Una boca enferma puede ser el resultado de las malas expectativas que algunas personas con pocos ingresos tienen sobre la salud de su boca, y que las acaba llevando a un círculo vicioso. Efectivamente, la enfermedad acaba apareciendo, pero no como resultado de ese destino predeterminado que ellos creyeron predecir, sino de su propio comportamiento (es lo que llamamos profecía autocumplida). Van a una entrevista de trabajo y todo lo que los demás ven en ellas es que sus dientes están muy deteriorados. Su dentadura les impide conseguir un trabajo con un buen salario, que es, precisamente, lo que necesitan para arreglar su dentadura. He aquí el círculo vicioso. Como no tienen forma defenderse de la aparición inicial de una enfermedad dental, nunca se les da una oportunidad.

Otra pregunta surgía en mi mente con una frecuencia cada vez mayor: ¿voy a hacer esto el resto de mi vida? Sospechaba que, si tenía que hacer endodoncias un día detrás de otro durante los siguientes treinta o cuarenta años, me volvería loco.

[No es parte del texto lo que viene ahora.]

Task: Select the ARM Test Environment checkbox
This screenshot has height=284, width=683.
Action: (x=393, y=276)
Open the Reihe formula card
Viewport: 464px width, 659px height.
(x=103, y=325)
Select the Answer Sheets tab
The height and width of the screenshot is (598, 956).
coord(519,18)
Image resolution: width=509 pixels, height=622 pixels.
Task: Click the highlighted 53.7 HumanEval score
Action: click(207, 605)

Uno de los dentistas de la consulta era conocido por lanzar los instrumentos por el aire cuando la enfermera le entregaba uno equivocado. Una tarde me dijo: «Steven, ¿cuándo vas a comprar mi parte del negocio para que pueda retirarme?». Comparado con él, yo me sentía relativamente feliz en mi trabajo, pero sus palabras me hicieron cuestionarme la naturaleza de mi profesión. ¿Cuántas extracciones podría hacer durante mi vida profesional? ¿Cuántas caries repararía? Y lo más importante: ¿qué importaba eso, de todas formas? ¿En qué estaría beneficiando yo a los demás, realmente?

Durante las últimas décadas, la tecnología nos ha permitido realizar avances extraordinarios en los tratamientos dentales. Hasta mitad del siglo xix aún era frecuente que una novia recibiera, como regalo de bodas, una importante cantidad de dinero para someterse a la extracción de todos sus dientes, que serían sustituidos por una dentadura postiza. Así se evitaría toda una vida de carísimas reparaciones dentales.

Hoy somos capaces de reconstruir un diente completo con implantes fabricados con el mismo titanio que se usa para construir naves espaciales. Empleamos láseres y escáneres tridimensionales para crear un esmalte tan perfecto que resulta imposible diferenciarlo del natural a simple vista. Pronto veremos avances que hoy no podemos siquiera imaginar.

No obstante, todavía no estamos cerca de descubrir por qué la enfermedad dental es tan frecuente. Y eso es preocupante. Yo pasaba los días corriendo detrás del problema en lugar de ponerme delante de él y detener su avance.